## FRAGMENTO DEL TEXTO
----
El guión era un arte
Durante la mayor parte de su gloriosa carrera este escritor, guionista y personaje fuera de lo común llamado Rafael Azcona se negó a aparecer en público, a conceder entrevistas, a ir a estrenos, a salir en la foto, a todos los rituales de pompa y circunstancias que presuntamente exige haber realizado un trabajo excepcional en el arte de inventarse historias, dar sentido, organizar o desarrollar argumentos e ideas ajenas, aportar su inconfundible firma al esqueleto del mejor cine que se ha realizado en este país.
----
## FRAGMENTOS DE ENTRADAS

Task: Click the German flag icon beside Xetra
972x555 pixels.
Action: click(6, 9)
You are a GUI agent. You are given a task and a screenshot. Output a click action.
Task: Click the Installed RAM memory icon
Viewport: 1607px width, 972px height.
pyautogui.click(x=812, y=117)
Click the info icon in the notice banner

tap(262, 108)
----
## LISTA DE TAREAS
A) Según el texto sobre Rafael Azcona, ¿qué oficios tenía él además de ser un personaje fuera de lo común?
B) Retoma el texto sobre Rafael Azcona y sigue escribiéndolo después de su última oración.

## RESULTADOS
A) Era escritor y guionista.

B)
Azcona disfrutaba de admiración tan reverencial como legítima dentro de la industria, la crítica le adoraba, cualquier cinéfilo con dos dedos de conocimiento y de gratitud era consciente de que este hombre poseía un talento demoledor, de que era obligatorio pagar la entrada en todas las películas donde apareciera su nombre, independientemente del resultado final. Pero él se mantenía secreto, sin necesidad de tirarse el rollo ni de reconocimiento público, limitándose a eso tan grandioso de hacer modélicamente su trabajo, cobrarlo y a otra cosa, mariposa. Era un artista mayor e imagino que no tenía dudas sobre esa transparente condición, pero siempre actuó como un profesional, el mejor de los profesionales, al servicio de las películas, con naturalidad, sin exhibicionismo, sin aspavientos, sin tesis doctorales.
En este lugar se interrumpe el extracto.